DATA SUPPLIED ::
::::::::

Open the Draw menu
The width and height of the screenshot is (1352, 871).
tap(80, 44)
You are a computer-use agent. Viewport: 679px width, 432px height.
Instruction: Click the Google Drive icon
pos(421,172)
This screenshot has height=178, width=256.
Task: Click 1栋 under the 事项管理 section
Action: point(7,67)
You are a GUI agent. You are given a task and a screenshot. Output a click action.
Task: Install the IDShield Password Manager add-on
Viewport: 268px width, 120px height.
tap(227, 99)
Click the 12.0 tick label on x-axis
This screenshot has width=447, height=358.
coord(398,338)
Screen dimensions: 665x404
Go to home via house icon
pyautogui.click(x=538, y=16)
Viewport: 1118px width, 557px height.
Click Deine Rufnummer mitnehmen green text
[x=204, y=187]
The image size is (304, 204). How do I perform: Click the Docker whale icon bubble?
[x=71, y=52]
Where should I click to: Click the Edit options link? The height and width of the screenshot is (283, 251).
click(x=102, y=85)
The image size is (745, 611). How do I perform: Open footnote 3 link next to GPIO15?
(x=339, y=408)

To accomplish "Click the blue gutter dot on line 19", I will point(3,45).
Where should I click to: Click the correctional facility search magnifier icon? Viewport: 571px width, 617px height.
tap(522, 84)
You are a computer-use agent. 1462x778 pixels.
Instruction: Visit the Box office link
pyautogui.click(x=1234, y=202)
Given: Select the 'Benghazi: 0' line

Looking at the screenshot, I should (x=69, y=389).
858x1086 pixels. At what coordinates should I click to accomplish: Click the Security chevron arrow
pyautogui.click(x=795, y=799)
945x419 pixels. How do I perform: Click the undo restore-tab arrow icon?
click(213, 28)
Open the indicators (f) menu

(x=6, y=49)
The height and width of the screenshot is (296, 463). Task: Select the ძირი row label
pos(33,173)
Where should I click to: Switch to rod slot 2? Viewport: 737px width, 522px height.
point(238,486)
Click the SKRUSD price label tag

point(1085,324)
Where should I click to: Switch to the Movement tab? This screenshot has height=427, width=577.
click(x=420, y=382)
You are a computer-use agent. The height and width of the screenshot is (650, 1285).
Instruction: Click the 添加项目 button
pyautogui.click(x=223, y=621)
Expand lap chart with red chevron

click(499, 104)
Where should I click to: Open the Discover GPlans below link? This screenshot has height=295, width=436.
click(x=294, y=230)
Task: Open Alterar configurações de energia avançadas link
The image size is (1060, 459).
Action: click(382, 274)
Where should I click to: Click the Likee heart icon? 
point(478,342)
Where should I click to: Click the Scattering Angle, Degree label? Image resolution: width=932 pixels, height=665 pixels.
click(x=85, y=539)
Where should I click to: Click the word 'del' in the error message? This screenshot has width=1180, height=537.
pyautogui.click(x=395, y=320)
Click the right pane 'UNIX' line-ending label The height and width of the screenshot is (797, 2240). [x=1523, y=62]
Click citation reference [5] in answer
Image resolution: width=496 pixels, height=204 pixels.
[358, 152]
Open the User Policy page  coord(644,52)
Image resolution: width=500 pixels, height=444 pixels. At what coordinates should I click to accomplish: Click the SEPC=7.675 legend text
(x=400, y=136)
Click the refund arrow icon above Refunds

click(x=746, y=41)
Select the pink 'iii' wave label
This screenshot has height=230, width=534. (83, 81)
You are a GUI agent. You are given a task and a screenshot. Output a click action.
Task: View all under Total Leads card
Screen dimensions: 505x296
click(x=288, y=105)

::::::::

WHAT THE EXERCISE ASKS ::
Reproduce exactly the lines that run from the start of the records to the line with "You are a computer-use agent. Viewport: 679px", both included.

YOUR RESPONSE ::
Open the Draw menu
The width and height of the screenshot is (1352, 871).
tap(80, 44)
You are a computer-use agent. Viewport: 679px width, 432px height.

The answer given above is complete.